Studenti a processo, protestavano con un cartellone per chiedere sicurezza nelle scuole

Ascoli Piceno – Si è svolta questa mattina presso il tribunale di Ascoli Piceno, l’udienza preliminare per il processo a carico di due giovani ascolani M.L. e D.P.N., entrambi appartenenti al Blocco Studentesco (associazione legata a CasaPound), denunciati dall’allora Presidente della Provincia Paolo D’Erasmo per deturpamento e danneggiamento della pubblica proprietà.

IL CONTESTO
Era l’autunno del 2017, nei giorni delle proteste sulla sicurezza delle scuole dove gli studenti lamentavano la mancanza di un documento obbligatorio che valutasse ufficialmente il rischio sismico degli edifici, il Blocco Studentesco organizzò diverse manifestazioni volte a sensibilizzare la Provincia, proprietaria degli edifici scolastici superiori, sul sentito tema della vulnerabilità sismica. Non erano lontani temporalmente i giorni delle scosse più forti (gennaio 2017) che avevano messo in stato di allerta studenti e genitori anche dell’Ascolano.
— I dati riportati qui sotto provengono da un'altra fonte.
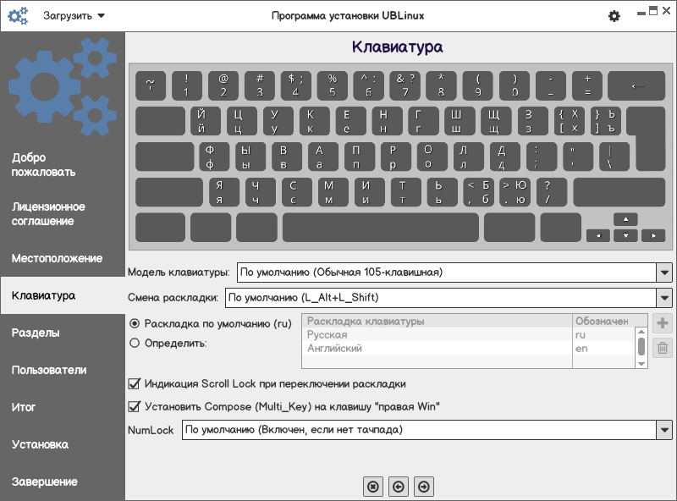Open settings via the title bar gear icon
This screenshot has height=501, width=677.
614,16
Il tema interessò anche la trasmissione “Le Iene” che s’interessò alla tematica con diversi discussi servizi.

I FATTI
Nell’ambito delle proteste, alcuni attivisti del Blocco Studentesco, movimento giovanile legato a CasaPound, affissero dei cartelloni su alcune scuole con colla a base d’acqua, riportanti il testo “D’Erasmo, un altro anno di paura?”. Era la notte tra il 2 e il 3 Ottobre del 2017. La provincia, tramite il Presidente, denunciò immediatamente l’accaduto alla polizia, che dopo alcuni giorni, tramite delle telecamere riuscì ad identificare 2 dei giovani del gruppo che aveva affisso il cartellone sulla facciata dell’IPSIA Sacconi.

Il cartellone incriminato.



L’ESITO DELLA PROTESTA
La Provincia, in seguito alle proteste degli studenti capitanati dai rappresentanti del Blocco Studentesco e dal Comitato per la Sicurezza Sismica costituito da alcuni genitori si mobilitò per ottenere i documenti mancanti. Le prove sismiche furono fatte molto tempo dopo e spesso con esisti preoccupanti.

IL PROCESSO
Si è svolta questa mattina l’udienza preliminare per i 2 giovani chiamati a giudizio. Entrambi sono difesi dall’avvocato Felice Franchi che ha chiesto in aula il rito abbreviato per i suoi assistiti. Il processo è stato rinviato al 14 Giugno.